08.01 Principal Component Analysis¶

PCA is an unsupervised algorithm which reduces the feature space. The algorithm builds a projection of the feature space into a space with a smaller number of dimensions. The new feature space is not necessarily meaningful in terms of the original features, because the projection plane (or hyperplane) may cross the features diagonally.

Let us start with the idea of projections. Data points are no more than multidimensional arrays, and in Linear Algebra multiplication between arrays of different dimensions performs a projection between the dimensions. We import a handful of things and build a simple example of a function in $3$ dimensions.

import numpy as np
import pandas as pd
import matplotlib.pyplot as plt
%matplotlib inline
plt.style.use('seaborn-talk')
from mpl_toolkits import mplot3d

We will have two classes: red and blue. These data will reside in three dimensions, and we could call the class itself a fourth dimension. The classes have no meaning in this case but they allow us to visualize which side of the data we are looking at.

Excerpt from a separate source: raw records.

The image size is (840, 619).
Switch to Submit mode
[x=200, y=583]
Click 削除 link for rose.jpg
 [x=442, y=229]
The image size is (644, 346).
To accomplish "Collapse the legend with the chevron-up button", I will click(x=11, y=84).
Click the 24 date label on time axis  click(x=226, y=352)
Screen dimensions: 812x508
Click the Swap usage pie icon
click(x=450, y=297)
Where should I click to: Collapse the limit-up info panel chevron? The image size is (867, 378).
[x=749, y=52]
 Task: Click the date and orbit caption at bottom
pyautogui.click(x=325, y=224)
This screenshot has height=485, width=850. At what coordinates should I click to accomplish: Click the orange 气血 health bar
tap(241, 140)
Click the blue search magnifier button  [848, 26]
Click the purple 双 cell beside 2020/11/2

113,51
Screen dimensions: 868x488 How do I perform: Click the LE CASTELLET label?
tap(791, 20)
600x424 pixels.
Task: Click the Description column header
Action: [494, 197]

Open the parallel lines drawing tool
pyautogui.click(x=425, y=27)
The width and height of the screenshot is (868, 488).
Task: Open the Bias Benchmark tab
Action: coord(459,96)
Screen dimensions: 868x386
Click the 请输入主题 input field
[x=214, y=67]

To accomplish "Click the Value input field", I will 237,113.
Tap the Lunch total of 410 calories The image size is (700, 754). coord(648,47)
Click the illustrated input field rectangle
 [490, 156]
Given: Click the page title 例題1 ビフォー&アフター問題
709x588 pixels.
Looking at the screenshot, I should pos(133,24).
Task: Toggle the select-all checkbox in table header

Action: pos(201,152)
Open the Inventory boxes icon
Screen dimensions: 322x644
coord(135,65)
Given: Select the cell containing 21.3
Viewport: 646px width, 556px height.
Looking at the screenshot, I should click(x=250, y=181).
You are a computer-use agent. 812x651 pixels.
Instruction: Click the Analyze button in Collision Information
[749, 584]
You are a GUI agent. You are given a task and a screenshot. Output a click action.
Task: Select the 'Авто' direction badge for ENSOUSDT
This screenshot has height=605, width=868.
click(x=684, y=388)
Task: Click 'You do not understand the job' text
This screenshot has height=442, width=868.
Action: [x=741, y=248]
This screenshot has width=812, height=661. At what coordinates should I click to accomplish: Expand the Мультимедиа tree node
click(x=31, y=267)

The meshgrid produces all combinations between $x$ and $y$ features, and we build a almost-dependent $z$ feature. The $z$ feature will be a function of $x$ and $y$ but with some noise added in. We have.

$$ z = f(x, y) \approx x^2 + y $$

And for the classes, we define them in terms of $x$ and $z$

$$ red = z > 20, x < 10 \approx \sqrt{20 - y} < x < 10 $$

The full set look as follows.

points = 64
x = np.linspace(0, 10, points) + 7*np.random.rand(points)
y = np.linspace(0, 10, points) + 3*np.random.rand(points)
gx, gy = np.meshgrid(x, y)
z = 2*gx + gy + 15*np.random.rand(points, points)
red = (z > 20) & (x < 10)

fig = plt.figure(figsize=(16, 9))
ax = fig.add_subplot(111, projection='3d')
ax.scatter(gx[red], gy[red], z[red], c='crimson', alpha=0.7)
ax.scatter(gx[~red], gy[~red], z[~red], c='steelblue', alpha=0.7);

The combination of the arrays is three dimensional but a s we saw before we can melt the three dimensional representation into a two dimensional one. We build a matrix (a two dimensional array or a data frame) representing each feature as a column. This is the most common data representation we see.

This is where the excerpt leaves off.